Biological tissue can be very complicated to model. Electrical signals can cause cell contraction, The cells exist in a liquid environment which distributes forces from all surrounding cells. The different components of the system interact since cells respond to pressure, stretch, electrical fields, and chemicals. For example, stretching a cell may alter its electrical function which will then alter contraction. The heart is an example of such a system.This project aims to build the most complete model of the heart comprising the following components: a geometrically realistic shape, a functioning electrical system including the fast conduction system, mechanical contraction, blood flow, and functioning heart valves. The model will be composed of three distinct and interacting components: an electrical model, a mechanically contracting model, and a blood flow simulator. Mechanisms that provide feedback between the different parts will be included.The first part of the project will be to build upon an existing model and make it work with more geometrically realistic electrical models. This will properly compute the electrical activation sequence that triggers the mechanical contraction.The second part of the project will improve the speed of the model by implementing a new method for solving the blood flow. The grid to compute the fluid will adapt so that it will have a high degree of detail only where interesting things occur.Finally, the model will be extended so that the effects of applying large electrical shocks, as delivered by therapeutic devices, can be computed.This will be the only complete model of the heart. It will be computationally demanding, but by using the most advanced computational techniques, we will reduce much of the burden. It will be a unique tool for the investigation of many  important cardiac phenomena.
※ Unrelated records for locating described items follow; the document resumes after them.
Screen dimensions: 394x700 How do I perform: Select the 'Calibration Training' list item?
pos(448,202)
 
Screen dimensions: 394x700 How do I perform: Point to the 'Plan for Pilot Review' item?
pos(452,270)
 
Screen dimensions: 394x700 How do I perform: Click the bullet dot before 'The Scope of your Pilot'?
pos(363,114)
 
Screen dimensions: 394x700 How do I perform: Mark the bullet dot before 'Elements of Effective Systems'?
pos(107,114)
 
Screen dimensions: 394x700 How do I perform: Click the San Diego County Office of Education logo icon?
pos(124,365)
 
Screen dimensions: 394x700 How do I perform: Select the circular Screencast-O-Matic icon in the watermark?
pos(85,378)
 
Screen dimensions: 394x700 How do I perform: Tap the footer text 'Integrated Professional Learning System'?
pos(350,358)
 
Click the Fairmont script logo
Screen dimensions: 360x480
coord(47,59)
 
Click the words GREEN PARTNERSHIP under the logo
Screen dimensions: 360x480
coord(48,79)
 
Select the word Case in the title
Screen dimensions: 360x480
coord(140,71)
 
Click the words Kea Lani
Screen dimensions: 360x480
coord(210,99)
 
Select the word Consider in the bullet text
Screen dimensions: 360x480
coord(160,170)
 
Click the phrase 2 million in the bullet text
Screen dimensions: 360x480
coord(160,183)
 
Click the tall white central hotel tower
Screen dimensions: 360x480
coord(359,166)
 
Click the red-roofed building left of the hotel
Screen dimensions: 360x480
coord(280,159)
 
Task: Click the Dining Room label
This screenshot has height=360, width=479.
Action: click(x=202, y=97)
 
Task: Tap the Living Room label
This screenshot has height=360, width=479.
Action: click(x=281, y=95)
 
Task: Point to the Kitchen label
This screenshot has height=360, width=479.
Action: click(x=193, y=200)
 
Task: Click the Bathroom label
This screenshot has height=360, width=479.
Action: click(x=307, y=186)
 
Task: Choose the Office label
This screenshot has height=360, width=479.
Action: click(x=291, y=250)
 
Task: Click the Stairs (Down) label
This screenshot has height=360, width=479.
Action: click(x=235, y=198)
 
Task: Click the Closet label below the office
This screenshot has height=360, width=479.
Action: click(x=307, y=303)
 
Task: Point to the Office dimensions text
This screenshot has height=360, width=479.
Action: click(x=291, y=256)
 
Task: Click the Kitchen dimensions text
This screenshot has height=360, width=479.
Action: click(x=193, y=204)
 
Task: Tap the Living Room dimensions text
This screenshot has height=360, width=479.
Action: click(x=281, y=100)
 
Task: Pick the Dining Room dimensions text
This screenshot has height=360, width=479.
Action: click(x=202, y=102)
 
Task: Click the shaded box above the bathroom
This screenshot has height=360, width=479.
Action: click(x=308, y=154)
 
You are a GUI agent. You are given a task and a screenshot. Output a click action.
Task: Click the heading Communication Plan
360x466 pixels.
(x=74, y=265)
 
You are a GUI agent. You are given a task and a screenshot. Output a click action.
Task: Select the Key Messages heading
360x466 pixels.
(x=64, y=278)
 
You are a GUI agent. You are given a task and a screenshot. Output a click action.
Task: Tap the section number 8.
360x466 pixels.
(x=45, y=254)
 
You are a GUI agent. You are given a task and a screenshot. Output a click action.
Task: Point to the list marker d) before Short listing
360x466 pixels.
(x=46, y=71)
生物组织的建模可能非常复杂。电信号可以引起细胞收缩，细胞存在于液体环境中，该液体环境分配来自所有周围细胞的力。系统的不同组成部分相互作用，因为细胞对压力，拉伸，电场和化学物质做出反应。例如，拉伸细胞可能会改变其电功能，从而改变收缩。心脏是这样一个系统的一个例子。该项目旨在建立最完整的心脏模型，包括以下组件：几何逼真的形状，功能电气系统，包括快速传导系统，机械收缩，血液流动和功能心脏瓣膜。该模型将由三个不同且相互作用的组件组成：电气模型、机械收缩模型和血流模拟器。该项目的第一部分将建立在现有的模型上，并使其与更逼真的几何电气模型一起工作。这将正确地计算触发机械收缩的电激活序列。该项目的第二部分将通过实施一种新的求解血流的方法来提高模型的速度。计算流体的网格将进行调整，只有在有趣的事情发生的地方才有高度的细节。最后，模型将被扩展，以便可以计算施加大电击的影响，如治疗设备所提供的。这将是唯一完整的心脏模型。这将是计算上的要求，但通过使用最先进的计算技术，我们将减少很多负担。它将成为研究许多重要心脏现象的独特工具。